(Available data)

····················

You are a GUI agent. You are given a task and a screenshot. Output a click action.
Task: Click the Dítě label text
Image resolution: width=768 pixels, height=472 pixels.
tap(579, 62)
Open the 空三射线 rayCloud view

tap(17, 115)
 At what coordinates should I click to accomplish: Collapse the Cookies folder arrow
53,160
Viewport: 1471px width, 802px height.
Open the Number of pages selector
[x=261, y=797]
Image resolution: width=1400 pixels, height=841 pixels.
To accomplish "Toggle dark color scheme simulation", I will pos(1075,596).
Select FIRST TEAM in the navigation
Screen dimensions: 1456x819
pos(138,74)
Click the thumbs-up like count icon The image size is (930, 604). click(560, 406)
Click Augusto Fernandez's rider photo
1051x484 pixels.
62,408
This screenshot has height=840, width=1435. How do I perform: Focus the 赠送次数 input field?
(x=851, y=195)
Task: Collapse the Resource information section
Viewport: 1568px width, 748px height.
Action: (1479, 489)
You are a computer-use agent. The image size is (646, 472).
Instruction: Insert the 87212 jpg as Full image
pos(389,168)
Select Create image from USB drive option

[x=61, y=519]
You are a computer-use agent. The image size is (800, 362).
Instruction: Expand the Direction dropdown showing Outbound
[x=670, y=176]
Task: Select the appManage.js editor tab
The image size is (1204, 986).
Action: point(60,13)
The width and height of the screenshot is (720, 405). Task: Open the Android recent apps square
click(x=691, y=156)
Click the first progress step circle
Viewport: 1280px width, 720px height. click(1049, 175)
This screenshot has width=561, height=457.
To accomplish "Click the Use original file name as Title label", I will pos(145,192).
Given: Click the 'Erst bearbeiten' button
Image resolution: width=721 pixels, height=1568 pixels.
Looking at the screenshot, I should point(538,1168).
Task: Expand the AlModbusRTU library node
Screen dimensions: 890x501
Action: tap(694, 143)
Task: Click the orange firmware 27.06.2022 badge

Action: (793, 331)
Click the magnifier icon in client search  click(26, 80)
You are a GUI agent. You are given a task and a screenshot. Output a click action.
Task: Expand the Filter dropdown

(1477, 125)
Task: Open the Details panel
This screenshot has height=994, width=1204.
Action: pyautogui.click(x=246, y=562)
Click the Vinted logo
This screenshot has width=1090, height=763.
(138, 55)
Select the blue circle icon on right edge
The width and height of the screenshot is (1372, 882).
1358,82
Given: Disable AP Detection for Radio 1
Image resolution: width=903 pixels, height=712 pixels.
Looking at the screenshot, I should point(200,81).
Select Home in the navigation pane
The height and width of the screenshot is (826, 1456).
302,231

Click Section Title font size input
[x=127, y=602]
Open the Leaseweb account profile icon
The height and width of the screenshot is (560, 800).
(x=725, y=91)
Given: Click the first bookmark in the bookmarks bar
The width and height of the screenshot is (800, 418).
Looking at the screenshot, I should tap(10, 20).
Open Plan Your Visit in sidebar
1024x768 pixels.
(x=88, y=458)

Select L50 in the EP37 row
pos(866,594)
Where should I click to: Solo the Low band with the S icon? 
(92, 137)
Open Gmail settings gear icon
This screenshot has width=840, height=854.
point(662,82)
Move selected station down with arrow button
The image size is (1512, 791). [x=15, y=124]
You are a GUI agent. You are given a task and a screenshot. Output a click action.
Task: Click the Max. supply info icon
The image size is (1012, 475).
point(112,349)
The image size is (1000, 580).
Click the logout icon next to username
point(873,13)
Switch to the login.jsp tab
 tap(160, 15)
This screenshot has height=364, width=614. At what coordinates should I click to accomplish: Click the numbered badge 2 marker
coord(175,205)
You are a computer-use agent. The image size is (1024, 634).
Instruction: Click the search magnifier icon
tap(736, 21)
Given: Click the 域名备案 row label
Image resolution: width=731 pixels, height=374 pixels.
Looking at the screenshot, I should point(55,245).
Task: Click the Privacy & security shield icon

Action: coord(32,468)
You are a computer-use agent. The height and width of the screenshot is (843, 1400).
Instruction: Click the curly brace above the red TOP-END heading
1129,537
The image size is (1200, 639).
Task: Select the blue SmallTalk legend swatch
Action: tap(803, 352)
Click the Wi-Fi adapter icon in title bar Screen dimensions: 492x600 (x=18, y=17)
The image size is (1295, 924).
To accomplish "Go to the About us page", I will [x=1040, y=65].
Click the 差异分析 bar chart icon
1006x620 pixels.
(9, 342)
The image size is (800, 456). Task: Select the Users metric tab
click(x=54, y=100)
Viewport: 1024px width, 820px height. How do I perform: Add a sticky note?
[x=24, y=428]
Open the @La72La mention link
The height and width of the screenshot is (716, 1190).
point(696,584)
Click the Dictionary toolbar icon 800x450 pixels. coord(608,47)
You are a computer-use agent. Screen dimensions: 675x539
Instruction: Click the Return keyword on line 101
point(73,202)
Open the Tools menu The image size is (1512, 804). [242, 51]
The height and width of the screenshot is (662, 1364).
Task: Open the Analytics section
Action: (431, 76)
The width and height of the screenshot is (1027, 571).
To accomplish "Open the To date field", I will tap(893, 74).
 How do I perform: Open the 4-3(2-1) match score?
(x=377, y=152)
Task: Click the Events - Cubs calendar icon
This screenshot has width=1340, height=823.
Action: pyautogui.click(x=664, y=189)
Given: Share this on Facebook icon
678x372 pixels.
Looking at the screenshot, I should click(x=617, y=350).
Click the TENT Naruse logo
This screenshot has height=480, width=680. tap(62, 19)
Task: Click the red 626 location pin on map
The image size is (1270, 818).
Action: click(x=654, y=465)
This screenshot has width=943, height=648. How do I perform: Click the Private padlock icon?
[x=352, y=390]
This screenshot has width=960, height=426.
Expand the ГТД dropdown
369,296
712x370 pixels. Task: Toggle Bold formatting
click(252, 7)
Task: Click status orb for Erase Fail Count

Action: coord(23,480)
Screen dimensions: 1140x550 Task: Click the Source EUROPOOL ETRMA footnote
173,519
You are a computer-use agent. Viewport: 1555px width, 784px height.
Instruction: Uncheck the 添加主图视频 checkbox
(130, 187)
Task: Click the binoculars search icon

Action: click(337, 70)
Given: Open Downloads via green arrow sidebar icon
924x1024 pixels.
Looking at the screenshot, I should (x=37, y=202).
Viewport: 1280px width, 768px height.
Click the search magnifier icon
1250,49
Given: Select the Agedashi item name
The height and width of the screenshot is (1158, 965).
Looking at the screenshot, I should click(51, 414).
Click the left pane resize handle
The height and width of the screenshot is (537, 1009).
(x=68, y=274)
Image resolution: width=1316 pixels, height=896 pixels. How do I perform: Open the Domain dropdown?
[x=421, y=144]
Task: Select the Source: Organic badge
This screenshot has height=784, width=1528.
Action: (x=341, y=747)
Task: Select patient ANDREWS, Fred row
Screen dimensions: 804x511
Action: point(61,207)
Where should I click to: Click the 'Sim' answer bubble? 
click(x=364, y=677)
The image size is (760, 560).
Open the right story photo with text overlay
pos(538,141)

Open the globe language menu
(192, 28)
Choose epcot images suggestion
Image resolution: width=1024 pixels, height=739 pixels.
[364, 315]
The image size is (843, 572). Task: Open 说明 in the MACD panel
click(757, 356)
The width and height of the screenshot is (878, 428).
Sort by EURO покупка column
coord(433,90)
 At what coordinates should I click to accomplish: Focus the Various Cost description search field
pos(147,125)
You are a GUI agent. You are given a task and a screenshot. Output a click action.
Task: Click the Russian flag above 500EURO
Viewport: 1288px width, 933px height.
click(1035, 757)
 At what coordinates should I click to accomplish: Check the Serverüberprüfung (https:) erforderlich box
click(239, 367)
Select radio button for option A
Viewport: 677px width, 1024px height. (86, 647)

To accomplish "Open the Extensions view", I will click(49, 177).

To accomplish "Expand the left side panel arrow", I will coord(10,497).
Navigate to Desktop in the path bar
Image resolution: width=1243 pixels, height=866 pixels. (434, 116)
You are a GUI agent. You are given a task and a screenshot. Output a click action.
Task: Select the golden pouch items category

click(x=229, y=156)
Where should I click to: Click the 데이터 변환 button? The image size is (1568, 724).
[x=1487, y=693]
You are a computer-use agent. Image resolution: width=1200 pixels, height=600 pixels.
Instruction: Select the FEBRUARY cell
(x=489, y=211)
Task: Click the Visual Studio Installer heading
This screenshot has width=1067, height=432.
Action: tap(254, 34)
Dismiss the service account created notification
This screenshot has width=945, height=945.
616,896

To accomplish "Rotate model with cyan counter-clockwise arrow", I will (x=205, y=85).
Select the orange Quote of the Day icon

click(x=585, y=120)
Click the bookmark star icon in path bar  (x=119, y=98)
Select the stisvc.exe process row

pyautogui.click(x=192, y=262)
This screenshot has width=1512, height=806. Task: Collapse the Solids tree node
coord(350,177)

····················

(What this task involves) Search the records above for the string "account". Report each line that has it.

(Response to the exercise)
Open the Leaseweb account profile icon
Dismiss the service account created notification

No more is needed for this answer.